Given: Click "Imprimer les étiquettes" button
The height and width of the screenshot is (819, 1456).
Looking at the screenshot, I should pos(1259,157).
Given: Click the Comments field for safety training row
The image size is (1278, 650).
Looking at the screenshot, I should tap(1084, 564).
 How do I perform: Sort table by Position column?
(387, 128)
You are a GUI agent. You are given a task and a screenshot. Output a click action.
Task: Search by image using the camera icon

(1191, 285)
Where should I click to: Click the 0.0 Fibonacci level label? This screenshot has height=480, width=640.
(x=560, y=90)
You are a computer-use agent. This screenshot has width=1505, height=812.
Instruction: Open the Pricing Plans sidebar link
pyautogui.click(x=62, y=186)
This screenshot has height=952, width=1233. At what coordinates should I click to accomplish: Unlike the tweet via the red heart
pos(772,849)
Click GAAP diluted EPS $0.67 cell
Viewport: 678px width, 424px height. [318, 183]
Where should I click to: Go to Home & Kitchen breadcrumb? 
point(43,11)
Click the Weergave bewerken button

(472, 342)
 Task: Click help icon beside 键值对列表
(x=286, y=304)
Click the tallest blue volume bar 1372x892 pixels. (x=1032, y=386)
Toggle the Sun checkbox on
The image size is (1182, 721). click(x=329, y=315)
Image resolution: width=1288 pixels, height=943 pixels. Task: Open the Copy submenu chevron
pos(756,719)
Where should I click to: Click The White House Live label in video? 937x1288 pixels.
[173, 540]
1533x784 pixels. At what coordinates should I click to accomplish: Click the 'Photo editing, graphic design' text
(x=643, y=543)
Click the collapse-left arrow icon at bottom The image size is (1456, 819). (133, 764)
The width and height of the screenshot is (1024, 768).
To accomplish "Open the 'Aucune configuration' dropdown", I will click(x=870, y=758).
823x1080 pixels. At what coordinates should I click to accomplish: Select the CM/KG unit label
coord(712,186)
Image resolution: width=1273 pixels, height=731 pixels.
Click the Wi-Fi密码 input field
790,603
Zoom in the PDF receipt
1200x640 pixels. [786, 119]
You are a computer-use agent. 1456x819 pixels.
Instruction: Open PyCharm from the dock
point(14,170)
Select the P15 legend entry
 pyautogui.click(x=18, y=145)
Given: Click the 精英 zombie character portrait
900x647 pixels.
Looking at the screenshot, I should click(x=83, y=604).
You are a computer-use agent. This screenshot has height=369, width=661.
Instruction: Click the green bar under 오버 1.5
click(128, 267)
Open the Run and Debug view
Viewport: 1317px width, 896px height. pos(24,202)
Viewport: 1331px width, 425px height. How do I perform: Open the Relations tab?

- - -

What to produce: Which lines in the entries above contain the string "Open"? Copy each of those lines in full, matching uppercase and lowercase letters exactly.

Task response:
Instruction: Open the Pricing Plans sidebar link
Image resolution: width=1288 pixels, height=943 pixels. Task: Open the Copy submenu chevron
To accomplish "Open the 'Aucune configuration' dropdown", I will click(x=870, y=758).
Instruction: Open PyCharm from the dock
Open the Run and Debug view
Viewport: 1331px width, 425px height. How do I perform: Open the Relations tab?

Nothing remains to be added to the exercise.